The #quarantime has led to an assortment of geeky goods to stream and download at the leisure of your living room (Bloodshot and Ninjak vs. The Valiant Universe both come to mind), and Mortal Kombat Legends: Scorpion’s Revenge is no exception. Despite some low kicks to the kneecap, the animated “movie” — which feels more like an extended pilot of a new animated series (don’t we wish) — is easy on the gore-adoring eyes and packs enough laughs and enough riveting battles to satisfy longtime fans. Fight gamers will no doubt enjoy the “Pegi 18” film’s colorful aesthetics, the majority of the banter offered, and the voice choices that absolutely knock the brain out of the skull…
Whenever I peep a video game or comic book adaptation in cartoon form, especially in English (as a far bigger fan of Japanese “subs”), the first thing I typically bitch about is the voice cast. Not so here. Joel McHale (Community) and Jennifer Carpenter (Dexter) are awesome and their normal voices are nearly unrecognizable as Johnny Cage and Sonya Blade, respectively, and the tandem only disappoints within the script’s predictability. We know he’s going to try, and he’s going to get shut down.
Blade tends to push the agenda a bit, and I get it; but something shouted a little more creative than “fight like a man!” a few times would’ve been nice. Still, this voice pairing rocks it as does Patrick Seitz as the maleficent Hanzo Hasashi– better known as Scorpion.
Scorpion’s Revenge does its duty job getting enough of our favorite yellow-and-black ninja on-screen as much as possible, telling his original all the way to a few deus ex machina moments during The Tournament that clearly belong to him. Director Ethan Spaulding paces the film at a, ahem, breakneck pace, and allows for lighter moments between Cage, Blade and Liu Kang (Jordan Rodrigues) to dance around all of the apparent blood and guts. Voice acting favorites Steve Blum (Star Wars Rebels) and Kevin Michael Richardson (Teenage Mutant Ninja Turtles) do the damn thing as Sub-Zero and Goro in their scraps with Scorpion, too.
While this feels more MKX than MK11 — X-Ray Mode, no appearance by Spawn (heh) — the slicing animation, impressive hell, island and temple settings, and ramped up tension pay rightful homage to the games and I’m excited as heck that we’re getting more.
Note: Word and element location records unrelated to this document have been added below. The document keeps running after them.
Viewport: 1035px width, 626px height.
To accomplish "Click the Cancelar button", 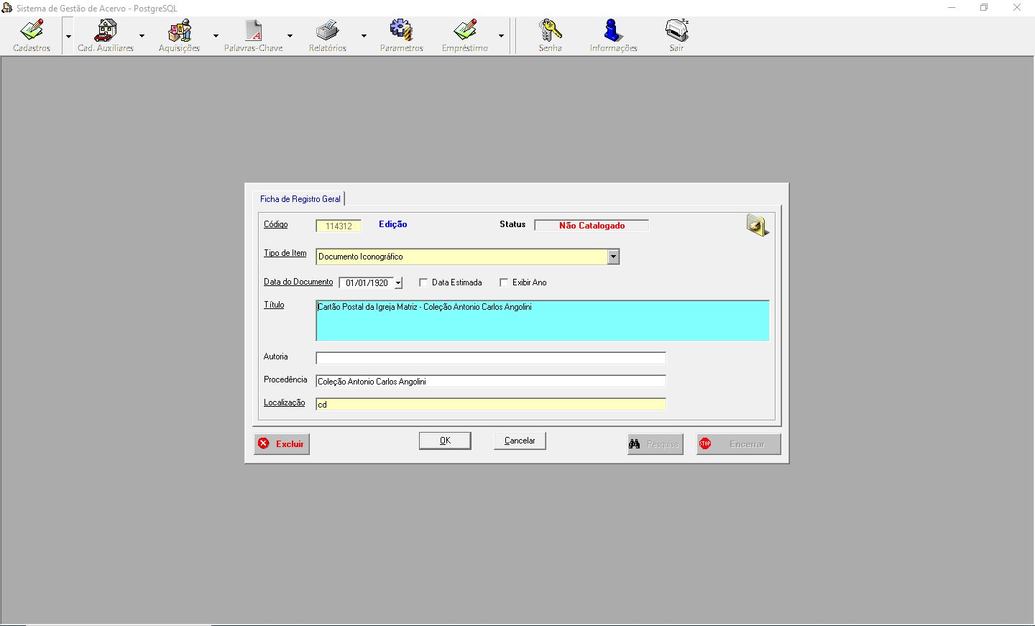I will [x=520, y=441].
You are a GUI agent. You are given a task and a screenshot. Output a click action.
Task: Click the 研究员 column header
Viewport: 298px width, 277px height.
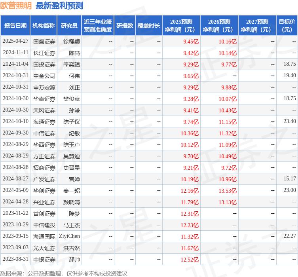[x=69, y=26]
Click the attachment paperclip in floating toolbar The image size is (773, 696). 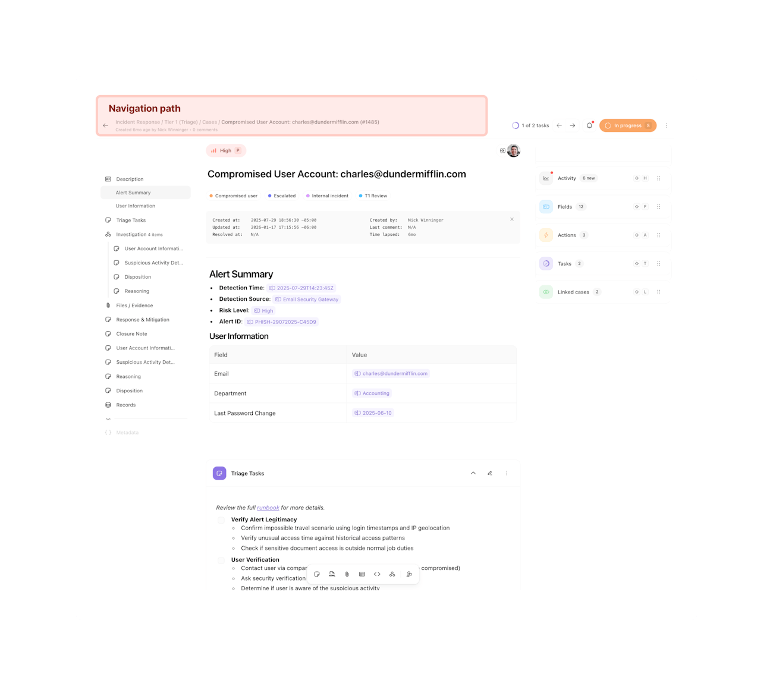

Scorpion’s Revenge looks gorgeous and certainly services every need us MK diehards have as gamers…
But, despite a co-write from Ed Boon (or was that more of a go-ahead thumbs up to scripter Jeremy Adams), the dialogue was much more of a bone-cruncher in Mortal Kombat 11‘s story mode. Hasashi announcing his new alias couldn’t have been more cheap. There wasn’t even a rhyme or reason why he would name himself “Scorpion” in the scene other than it sounding cool. At least have WCW’s Sting hit him with his finisher or something.
As for Shang Tsung’s (Artt Butler) famed Mortal Kombat tournament, I’m not mad at that portion getting much less of the limelight. We’ve seen that already in the 1995 movie and 2011 web series, Legacy. With that, the film’s pacing benefits from the tourney not going beyond a few fights within the core Kombat roster (Grey Griffin is Katana, but blink and you might just miss Ike Adami as Jax Briggs).
Since it’s obvious we’re getting a sequel to this MK Legends Blu Ray, you can count your bets on more Kombatant appearances and tournament-centered action. While not entirely a Flawless Victory, Scorpion’s Revenge is a fun time on the couch, watching your favorite global fighters not named Ryu and Chun-Li say lots of deadly serious (or dumb fun things) and have all the broken bones and brain-pouring evidence to show for it. 3.5/5 Bibles.
Mortal Kombat Legends: Scorpion’s Revenge arrives on Digital tomorrow and on 4K Ultra HD Combo Pack, Blu-ray Combo Pack and DVD on April 28.